SELECTED EXCERPT:
_____
Ron Kohavi on Data Mining and eCommerce


Today's colloquium was Ron Kohavi from Microsoft research. His talk was titled: Focus the Mining Beacon: Lessons and Challenges from the World of E-Commerce (PPT). Ron was at Blue Martini Software where he was responsible for data mining. They developed an end-to-end eCommerce platform with integrated business intelligence from collections, ETL, data warehousing, reporting, mining, and visualization.

Later Ron was at Amazon doing the same thing. Again, simple things work (people who bought X bought Y). Human insight is the key--most good features come from human ideas, not extensive analysis. Amazon measures everything. Any change was introduced with a controlled experiment so that they could quantify the value of any change.

Really simple things help customers a lot. Customers want simple stuff. He references an experience at SGI where the Naive Bayes algorithm was what pleased customers the most even though it's one of the simpler machine learning algorithms.

For data mining to work you need:

  • Large amounts of data (lots of records)
  • Rich data with many attributed (wide records)
  • Clean data from reliable collections (no GIGO)
  • Actionable domain (have a real-world impact, experiment)
  • Measurable ROI.

eCommerce is a great domain for using data mining techniques.

Auto-creation of the data warehouse works well if you own the operational and analysis systems. At Blue Martini, they had a DSSGen process that auto-generated a star-schema data warehouse,

Collect business level data from the operational site. Collect search information, shopping cart stats, registration form stats. Don't forget external events (marketing, etc.). Put those in the warehouse as well to correlate them.

You have to avoid "priors." Businesses are amazingly biased and believe they know what they know is right. Data can help.

Do you collect form errors on the site? They did this for BlueFly. When they ran the report after the homepage went live, they noticed thousands of form errors. People were putting search terms in an email sign up box because it looked like a search box and there was no noticeable search box on the page.

Crawl, walk, run. Do basic reporting first. Generate simple reports and simple graphs. Then use OLAP for hypothesis testing and then ask the characterization questions and use data mining algorithms.

Agree on terminology. For example, how is "Top Seller" defined? Amazon and Barnes and Noble have a different definition. Sales rank can be hard to calculate when you're doing it continuously.

Any statistic that appears interesting is almost certainly a mistake. He gives this example "5% of customers were born on the same day, including year." This is because, lots of people enter 11/11/11 for their birthday when it mandatory. Daylight savings time creates a small sales spike in October and sales dip in April.
_____
LISTED ENTRIES:
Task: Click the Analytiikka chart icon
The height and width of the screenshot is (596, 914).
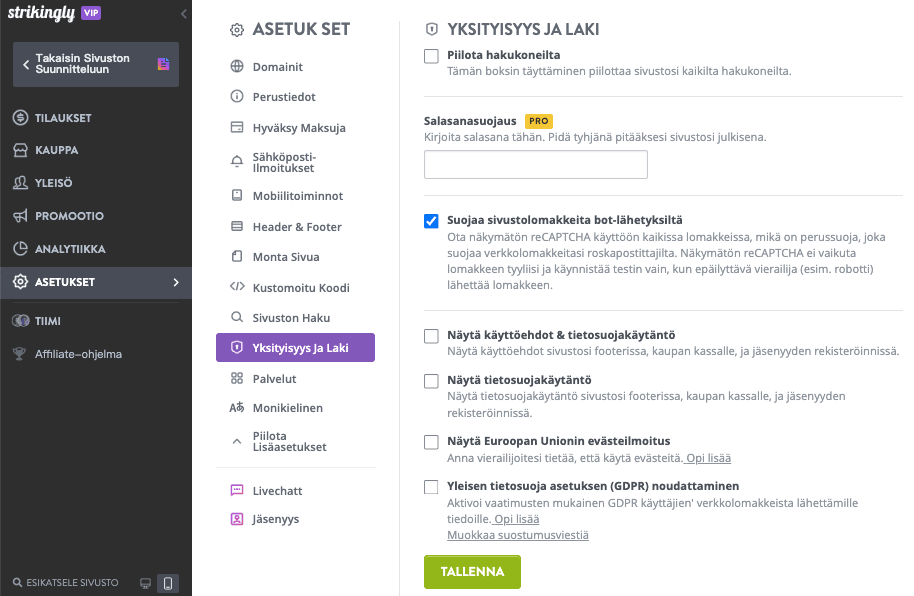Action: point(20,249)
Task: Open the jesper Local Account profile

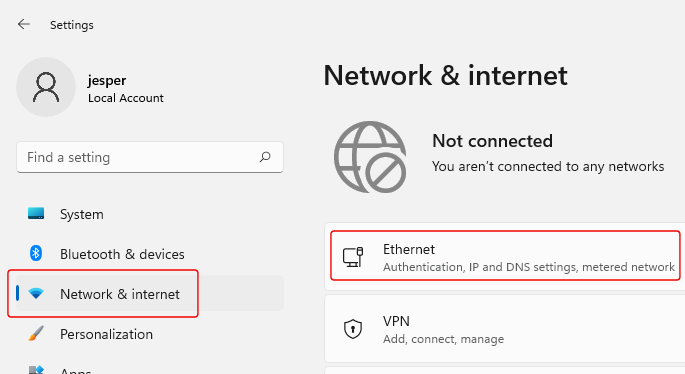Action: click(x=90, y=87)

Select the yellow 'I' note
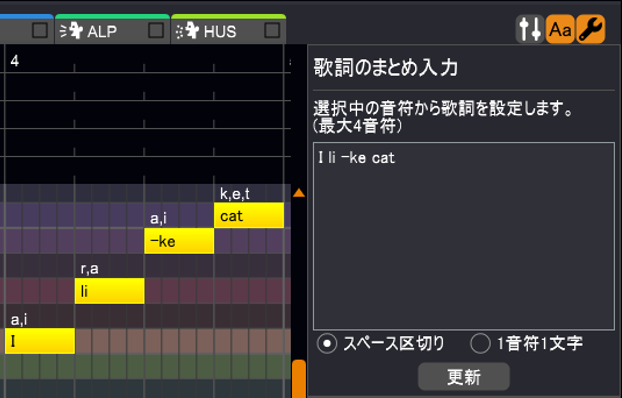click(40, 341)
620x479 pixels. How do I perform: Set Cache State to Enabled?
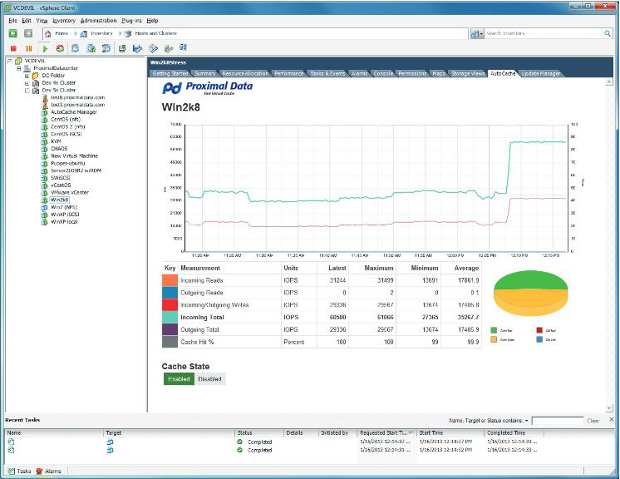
_____
TASK DIRECTIONS:
In the colloquium notes on Ron Kohavi's talk above, why did the BlueFly report show thousands of form errors after the homepage went live? Answer in one to three sentences.

RESULT:
Visitors typed search terms into the email sign-up box. It looked like a search box, and the page had no noticeable search box.